Милочка незамедлительно последовала совету. Позвонила Трохименко и потребовала свидания. Тот в свою очередь попросил ее оказать небольшую услугу.
— Кого на этот раз надо обокрасть? — догадалась Мила.
— Придешь — скажу.
— Буду через двадцать минут. Доставай коньяк.
По дороге Мила зашла в кабинет и утащила мой шарф, задержавшись на пять минут. Возможно, эти пять минут могли бы спасти жизнь декану, потому что когда Мила вошла в кабинет, он уже был мертв. Она так испугалась, что выронила шарф и убежала.
Финал этой истории Мила рассказывала, заливаясь слезами. Я поражалась, как это внешне невинное создание так просто и легко врет, ни разу не запнувшись. В любом случае у меня теперь есть повод позвонить Федорову. Представляю, как огорчатся мои домашние детективы, когда я представлю им настоящего убийцу.
В этот момент в сумке Милы просипел мобильный. Она вытащила трубку и, не застегнув молнию, отошла к окну.
— Да, я. Скоро буду. Небольшой инцидент, но, кажется, все в порядке.

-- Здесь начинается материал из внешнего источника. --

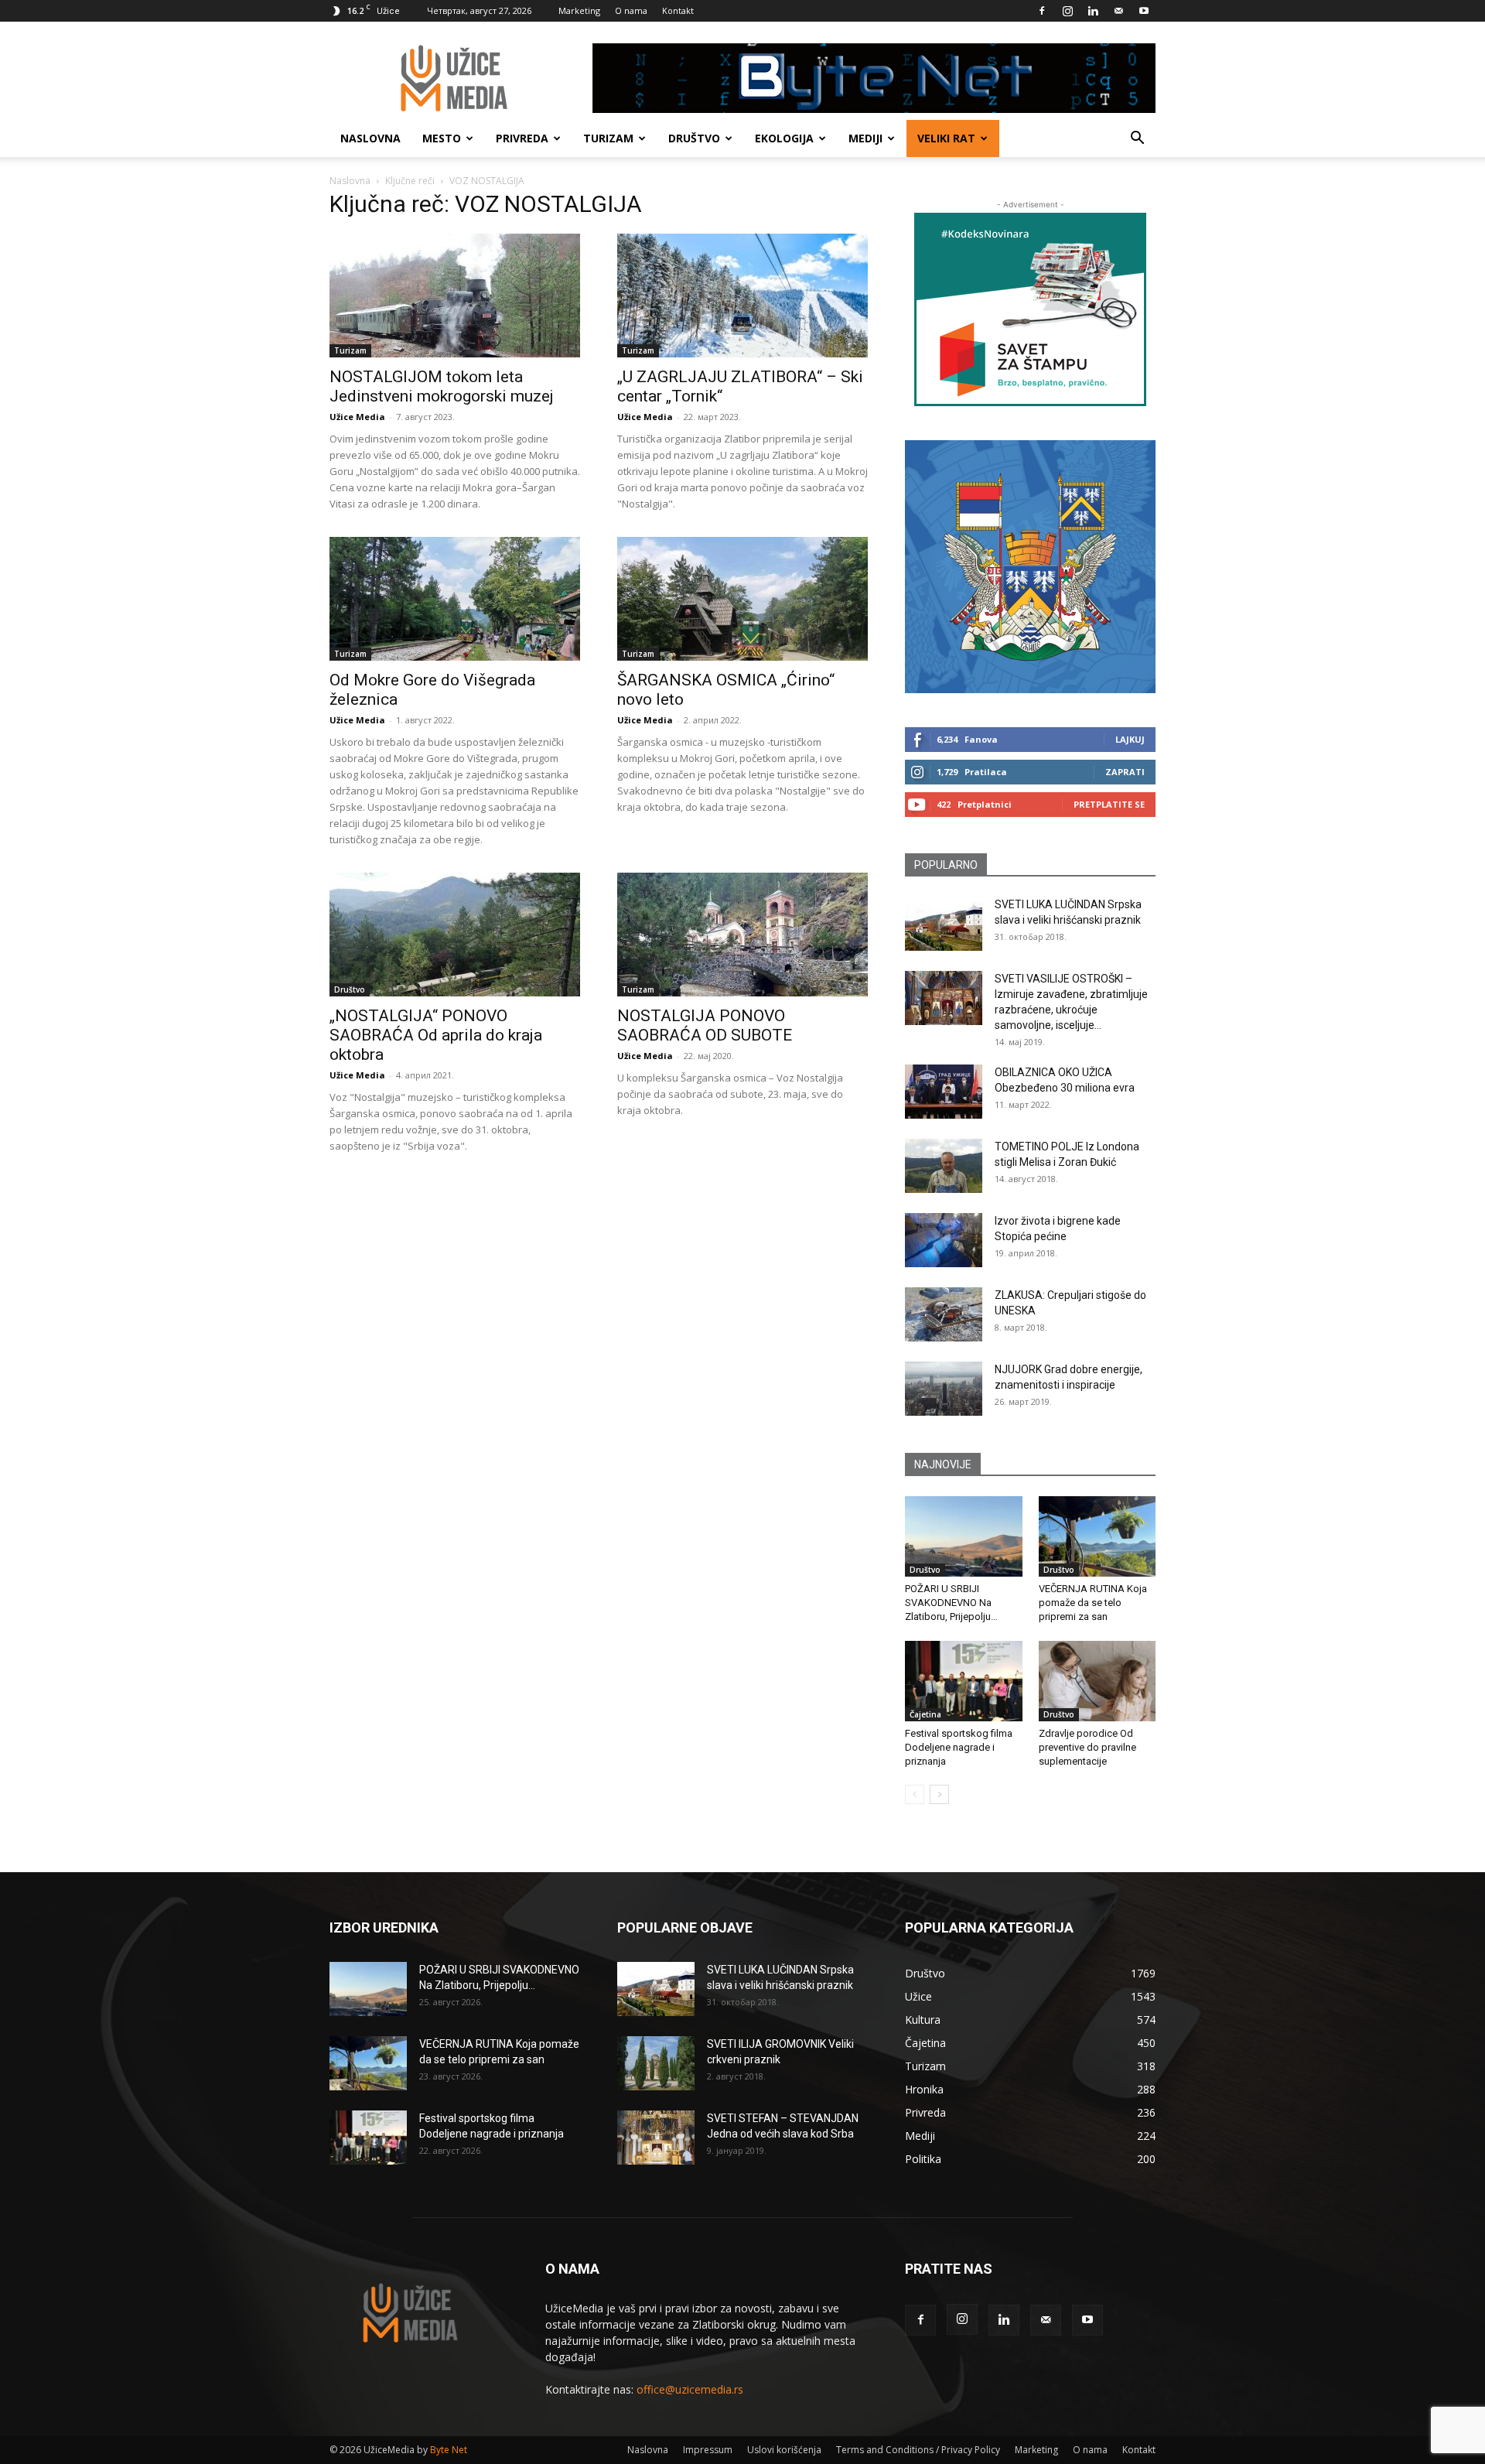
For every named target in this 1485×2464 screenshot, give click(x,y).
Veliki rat (946, 138)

Я так не думала, разглядывая в ее сумке свернутую папку, которую я позаимствовала в медицинском центре "Клеопатра +". Интересно, клептомания — болезнь заразная. Может, она передается воздушно-капельным путем?
Повернувшись ко мне спиной, Мила тем временем продолжала убеждать своего собеседника:
— Феллини, не волнуйся. Все идет нормально. Буду дома как обычно…
Не волнуйся, я только туда и обратно — сказал Иван Сусанин своей жене. И как показывает история, ошибся. Я бесшумно встала и подошла к ней. Резкое движение и трубка оказалась у меня.
— Что вы делаете? — возмущенно пискнула наша уборщица и вдруг замолчала. Правильно, девочка. Иногда со мной лучше не спорить.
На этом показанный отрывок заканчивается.